Skills is a really difficult topic to address, because there is so much contention over what the differences mean. Some of those differences are important, some aren't: when I think of something like Skills, I go back to the purposeful analytics, what is it that we're trying to accomplish? What are we trying to do? Especially in an organizational context, our goal isn't necessarily to get in a fight over the difference between the term Skills or competencies. And Chris, I bet you've seen otherwise.

Chris Pirie:

You know there are people who will die on that hill. But that's their loss, in my opinion.

Heather Whiteman:

And there's a good reason for it—meaning clarity is important, clarity of what we mean, what we're trying to accomplish, where we're trying to get. I personally have a preference towards words like ‘capabilities’ and even Skills, mostly for that because of what it implies. So while ‘competencies’ is the most commonly used academic term, and I will use it if I'm writing a very academic journal article, it doesn't connote what I think we all want, which is this opportunity for individuals to express their Skills and to show their abilities and the possibility of coming out with it. So I think that you cannot be capable without Skills; I think Skills are what make you capable. I will say that the reason I like capabilities is because I believe you can be skilled and not actually do anything with those Skills, and capability adds in that ability level, but depending on when you're starting from, it is impossible to achieve what you're trying to do without any Skills.

So, Skills to me are a fundamental aspect of being capable. And ‘capable’ implies more than competence; I would much rather be called ‘capable’ than ‘competent.’ Like there's just a kind of an emotional reaction to those words, and then how do you build them? How do you show it? So Skills are built by experience. They can also be built through training and knowledge and then applied through experience. Aptitude: I genuinely believe aptitude can be taught, can be built, that it's a muscle; then aptitude is where you're able to really express yourself from a capabilities perspective. Others will disagree or want to fight. Others will say there's a hierarchy, one is a subset of the other and things of that nature, but it all comes down to why we want to use it—what’s our purposeful reason for talking about it, for covering it, for getting into it? And I try to really direct the conversation back to that whenever I can.

Dani Johnson:

Just going to say, then you're going to love the next question, which is a question that we all hate, but I'm going to ask you anyway: what Skills are hot right now?

Heather Whiteman:

Whether or not they're hot, I don't know, but, as Stacia mentioned, I’m teaching on MBA programs, I'm also teaching in information programs, so I'm typically spending a lot of my time with individuals who have very strong business Skills or very strong technical Skills, and I end up telling them that right now, contrary to what you read and a bunch of articles and magazines, the hottest Skills are the uniquely human Skills. They are not how good of a data scientist you are. Don't get me wrong. I teach data science concepts and those are important, but as technology continues to advance, a handful of specialists can continue the work on technologically advanced wins. We need uniquely human individuals who can continue to problem solve, be creative, be connectors, be the innovative ideas who can pick up the technological advances and then implement them or apply them in new and unique ways, and the new unique ways is something that an algorithm cannot do for us. So it's those uniquely human Skills. And unfortunately, I meet a lot of students, even very advanced in their careers and lives, who always feel like their imposter syndrome is flaring up because they don't have these deep technical Skills. They're like, I don't know how to do machine learning, and I'm like, it's cool. Like, don't get me wrong. You can study, you should probably build your Skills, but if you had to pick between two things, uniquely human will get you further, because it'll let you have novel ways of applying the deep technological things along the way. So my idea of hot Skills are definitely more on the human side than the tech side, and the tech being something that you can add to your toolkit.

GIVEN PROBLEM 1:
Answer these questions using the conversation about skills, one line each:
(a) Which term does Heather Whiteman call the most commonly used academic term?
(b) Through what does Heather Whiteman say Skills are built?
(c) Which Skills does Heather Whiteman tell her students are the hottest right now?
The rows that follow have no connection to the conversation about skills above.

MATERIAL SUPPLIED:
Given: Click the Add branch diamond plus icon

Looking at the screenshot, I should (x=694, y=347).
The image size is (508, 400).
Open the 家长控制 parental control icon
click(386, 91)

==

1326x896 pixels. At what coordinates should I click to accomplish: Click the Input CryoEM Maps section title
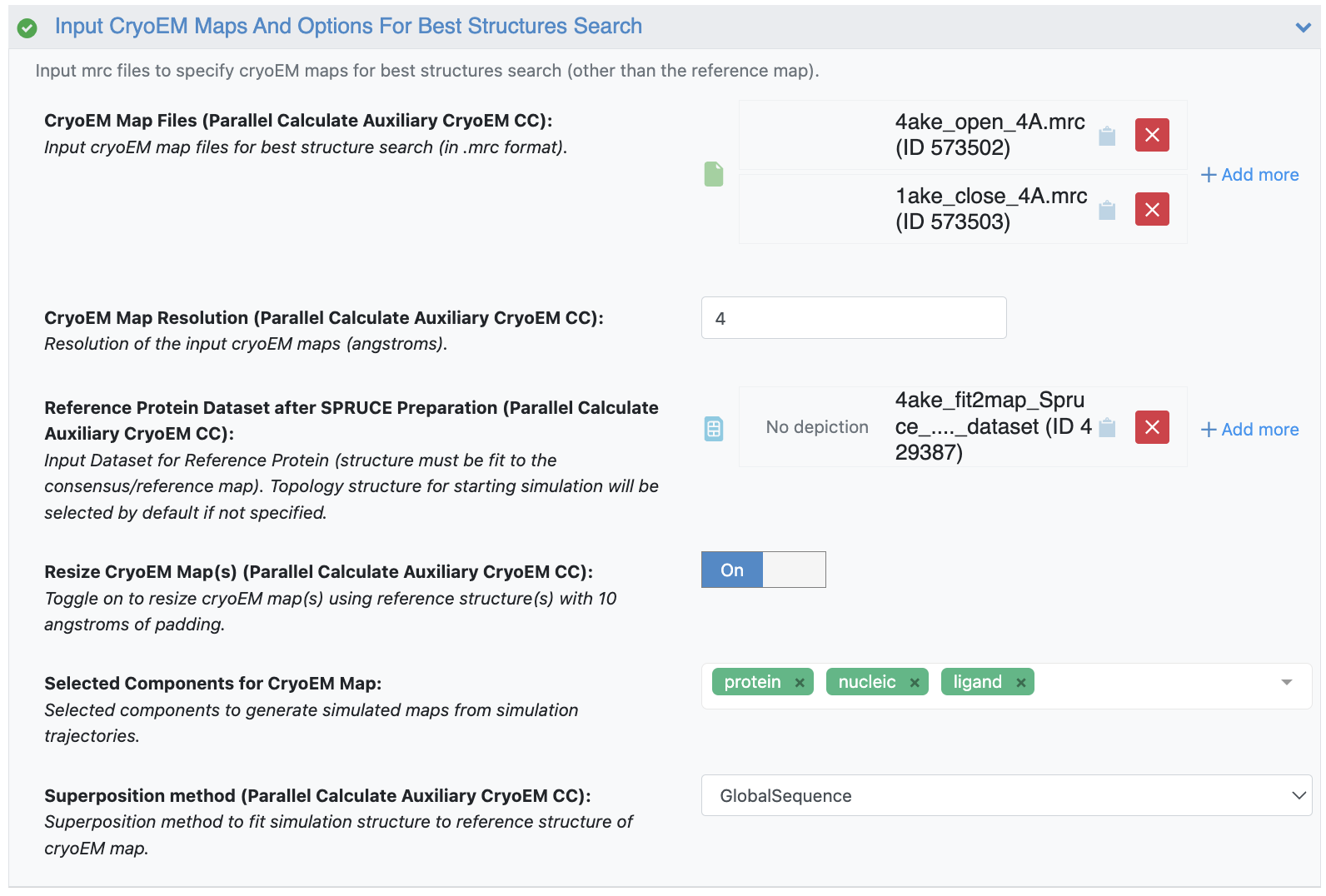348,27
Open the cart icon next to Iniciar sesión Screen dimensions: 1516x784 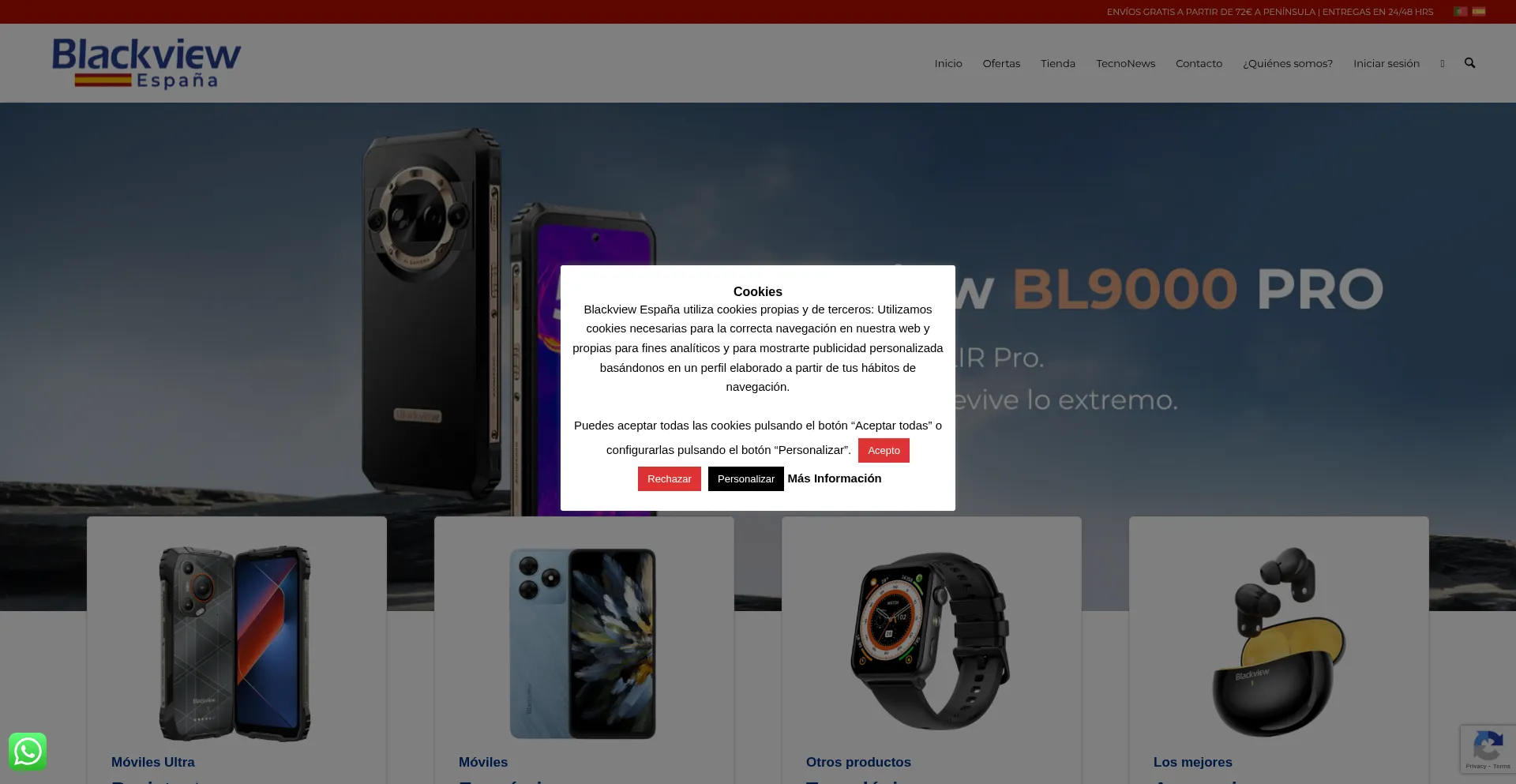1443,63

---

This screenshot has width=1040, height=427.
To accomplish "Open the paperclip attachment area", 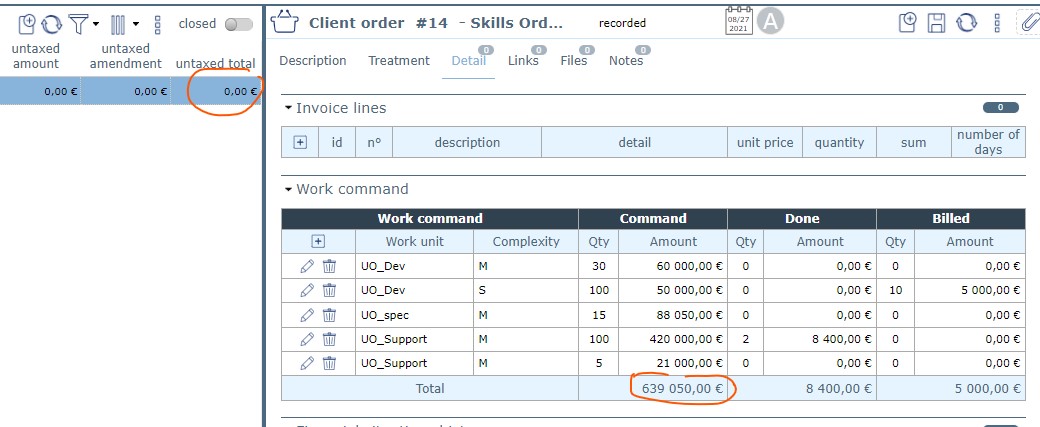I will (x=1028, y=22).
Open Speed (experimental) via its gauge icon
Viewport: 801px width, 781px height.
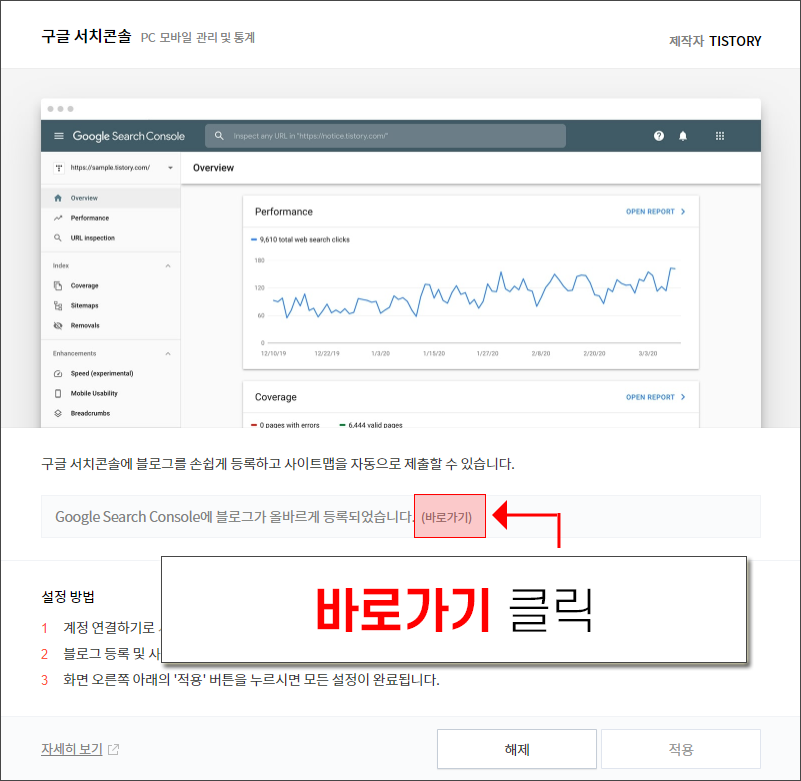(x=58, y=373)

GIVEN PROBLEM 2: In the rows, change "icon" to "button" in the stretch from the line containing "Given: Click the Add branch diamond plus icon" through the line containing "click(386, 91)", leaving everything else unchanged. Return only those lines.

CORRECT RESULT 1:
(a) 'Competencies.'
(b) Experience. They can also be built through training and knowledge and then applied through experience.
(c) The uniquely human Skills.

CORRECT RESULT 2:
Given: Click the Add branch diamond plus button

Looking at the screenshot, I should (x=694, y=347).
The image size is (508, 400).
Open the 家长控制 parental control button
click(386, 91)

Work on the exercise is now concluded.